In my last post I talked about what I called the Archaic Period, spanning perhaps 8,000-3,000 years BP. It was a time of climate change which meant a change in how people fed themselves, clothed themselves and how and where they lived. This influenced the kinds of tools and weapons they needed to survive and making sense of all these artefacts and putting them into some kind of order is almost impossible with the present level of our knowledge.
I had explained that I preferred to call the period “Archaic” rather than Pre-Ceramic because the people most likely to have populated the Island were a group called by that name, and also because they represented a time in between two eras – the Palaeo and the coming of the Mi’kmaq, what American archaeologists prefer to include in their Woodland period. One could also call this period “The Middle Age”, because that’s what it is, but that would probably just add confusion to those who had had an education in European history.
While the Archaic people stretched down the Atlantic coast, in time, other people approached the region from Quebec and areas below it in the United States. These are called the Laurentians and, while they did not appear to come close to the Island, some of their stone technology travelled east. Close to the end of this period, around 3500 BP another group settled, from the US, a narrow strip at the bottom of New Brunswick. They are what is referred to as the Susquehanna Tradition. They did not approach PEI yet perhaps some of their tool and weapon designs did.
It is all very vague and based on the reliable analysis of only a handful of sites. Our whole understanding of that long 4,000-5,000-year period is a house of cards. Only the continuing exploration by archaeologists with new techniques can clarify, detail by detail, what might have gone on.
This map, taken from Tuck’s Maritime Provinces Prehistory (p 21), gives you an idea of the distribution of these people. The book is long outdated, like so many of the books we relied on a generation ago, but progress has not brought earth-shaking changes to the various theories described by Tuck in his very fair summary. You will note that he does not ascribe any tradition to PEI.
At the end of this long period of migration, contact and change, yet more people seem to have appeared on the scene. Today we call them the Mi’kmaq, the form they prefer, not the one we grew up with – the MicMac. They are the living descendants of those who took over our region about 3,500 years ago. They either came out of those who had been there since Palaeo times – and that is the version the Mi’kmaq of today prefer – or they moved up the Atlantic coast from some place in the United States, which most archaeologists seem to favour. This makes for tough times when archaeology and the Mi’kmaq collide in the political arena.

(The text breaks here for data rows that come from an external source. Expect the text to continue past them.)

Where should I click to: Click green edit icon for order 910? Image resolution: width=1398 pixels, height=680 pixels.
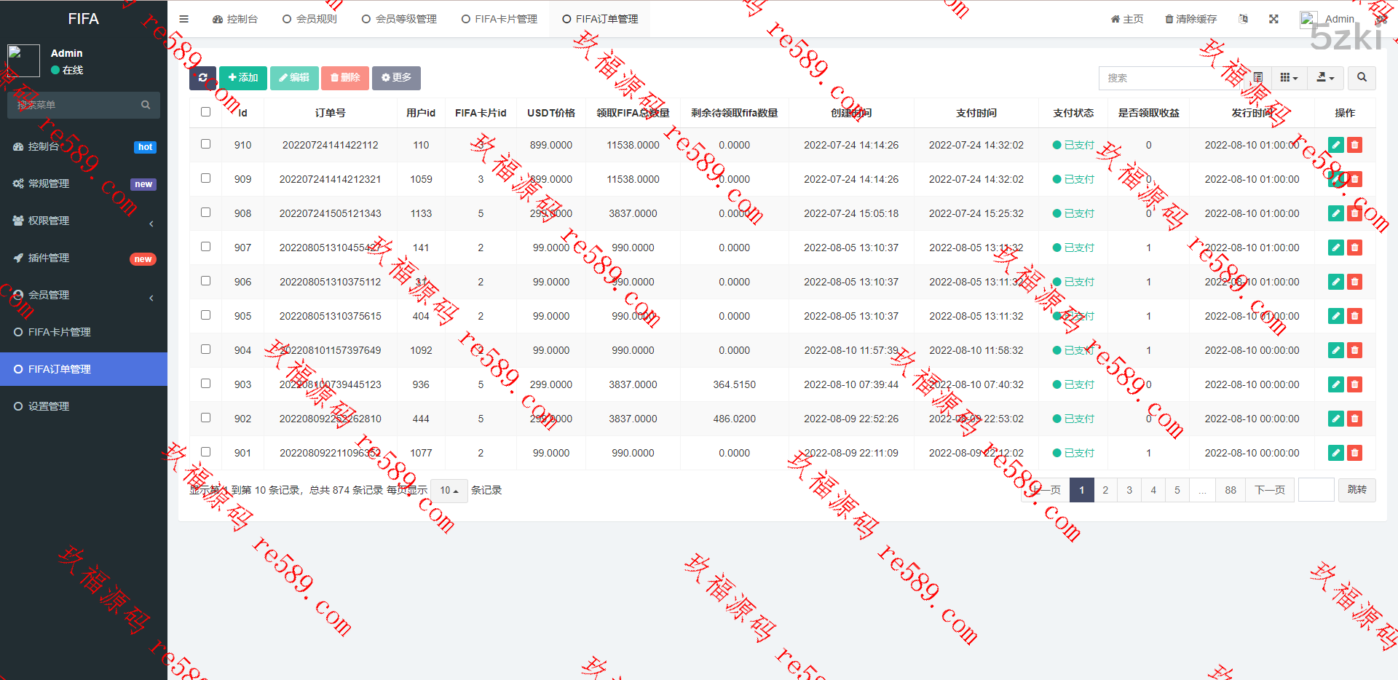[1335, 145]
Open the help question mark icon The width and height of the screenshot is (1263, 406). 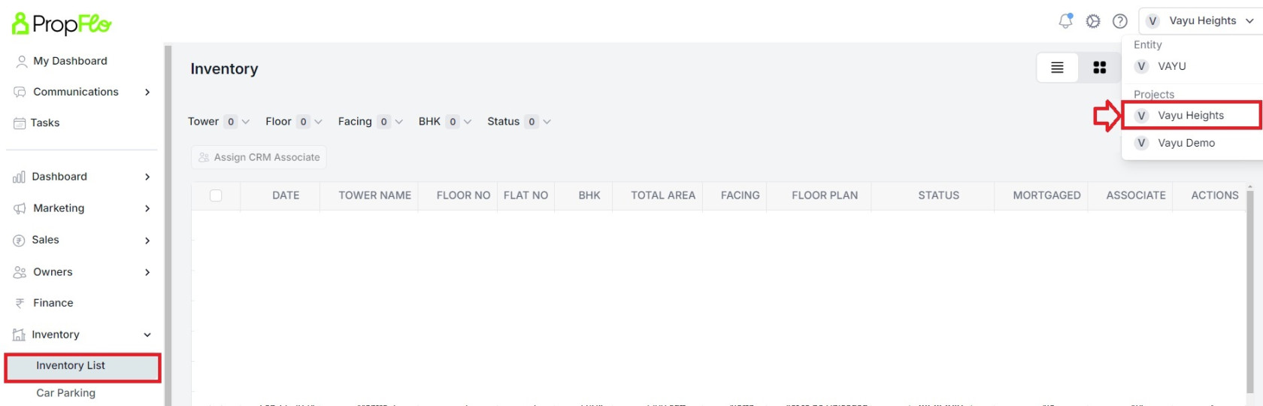click(x=1120, y=21)
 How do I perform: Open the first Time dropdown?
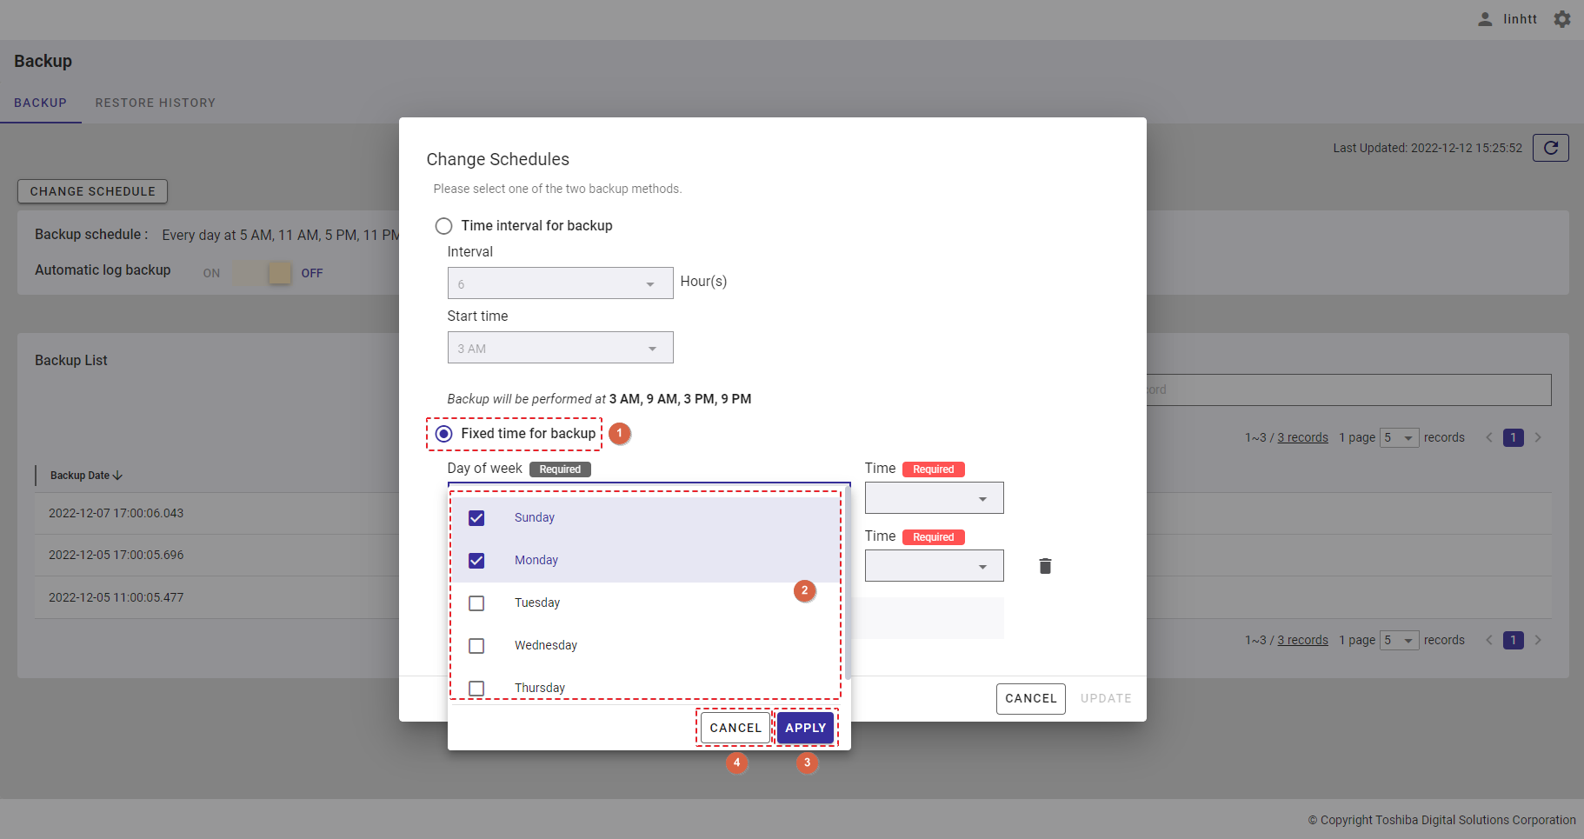tap(934, 498)
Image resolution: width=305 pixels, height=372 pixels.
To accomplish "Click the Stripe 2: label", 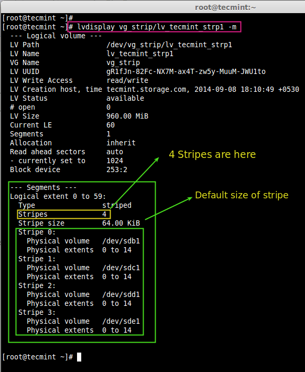I will (37, 285).
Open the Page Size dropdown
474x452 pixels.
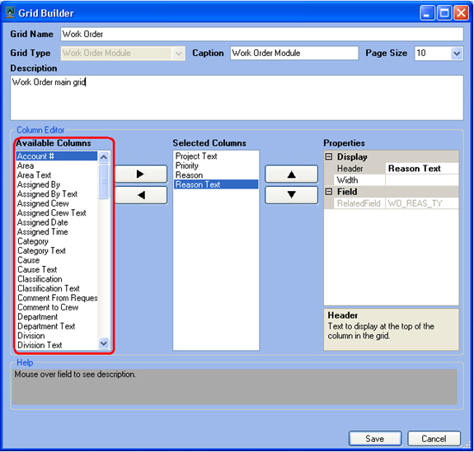457,54
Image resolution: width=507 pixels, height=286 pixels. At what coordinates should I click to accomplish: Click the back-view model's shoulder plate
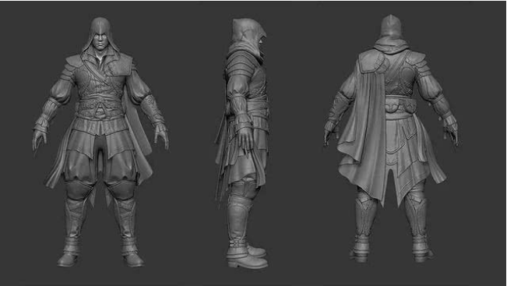point(371,62)
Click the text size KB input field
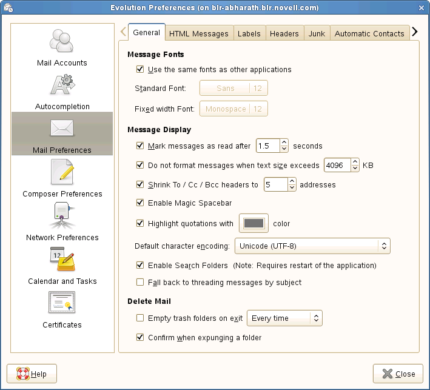The width and height of the screenshot is (430, 390). click(x=337, y=165)
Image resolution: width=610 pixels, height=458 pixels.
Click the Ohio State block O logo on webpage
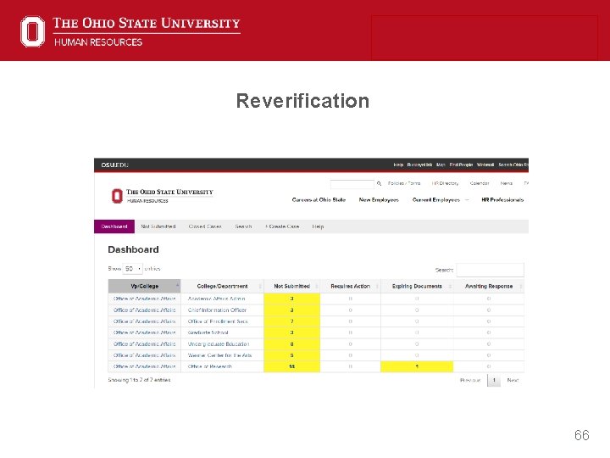click(x=117, y=196)
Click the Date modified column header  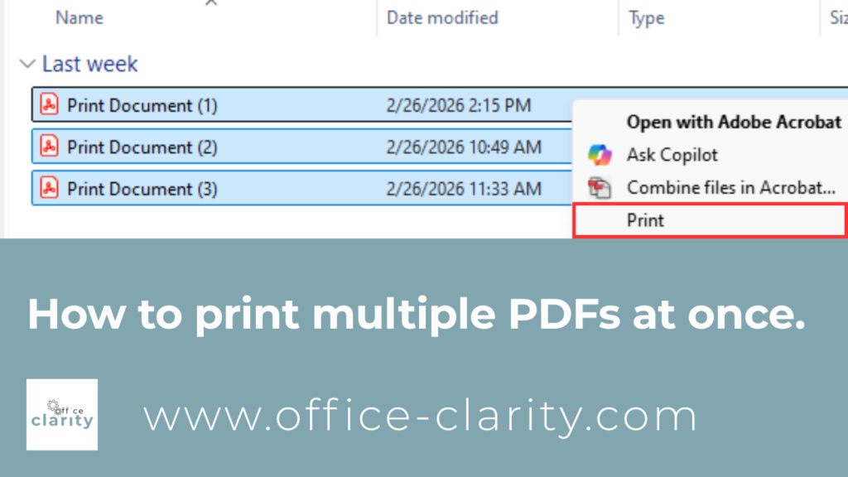click(x=442, y=17)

Another map, again from Tuck’s book (p 43), gives you an idea of the extent of Mi’kmaq occupation by the time of the first contact with European explorers and adventurers. Another people, who lived in both New Brunswick and Nova Scotia at the entrance to the Bay of Fundy were called the Malecites. Although linguistically connected to the Mi’kmaq, they never seemed to have had direct influence on the Island – as far as we know!
I have no experience of a recognised Mi’kmaq site. When I visited the large excavation of the shell midden on Rustico (Robinson’s) Island in 1987, I suppose that the mounds of shells (below) must have dated from the Mi’kmaq period. Traces of earlier occupation were found underneath all this, however. I have never had access to whatever archaeological reports may have been written so don’t know what conclusions were drawn from this excavation.
The only Mi’kmaq points that I know of that were found on the Island are these two splendid milky quartz examples found at the Jones site. In the style attributed to the Mi’kmaq, with corner notches, they are masterpieces of knapping the most difficult material imaginable. Perhaps they are Mi’kmaq.
The only comparable find that I ever made was this broken quartz point from Miminegash. At that remote harbour in West Prince County is a lagoon that forms the harbour mouth as it drains into the sea. This point was found on the edge of the dunes that separate the lagoon from the sea. There had been rumours that lithic material was being found there and that a local collector had assembled some points. In spite of several attempts to get in touch with this person, a meeting was never arranged. One wonders if there is/was a Mi’kmaq site at Miminegash.
Miminegash is a remote harbour on the west side of Lot 2 and is said to be Mi’kmaq in origin with several meanings attached to it over the years. It location is dramatic and beautiful and is sadly unknown to most visitors to the Island. Here is the Google aerial showing its complex and beautiful layout. Perhaps there is a site waiting to be uncovered in that area.
White or Milky Quartz is so difficult to work because of its structure that it is always amazing to see fine artefacts like those in the Jones Collection at the PEI Museum. Various articles have been written on the subject of quartz fracturing and this one called How flakes shatter: a critical evaluation of quartz fracture analysis, by Tallavaara, Miikka; Mikael A Manninen; Esa Hertell and Tuija Rankama from the University of Helsinki attempts to set up a model of the process, taking into account various conditions. Here is the abstract of the article.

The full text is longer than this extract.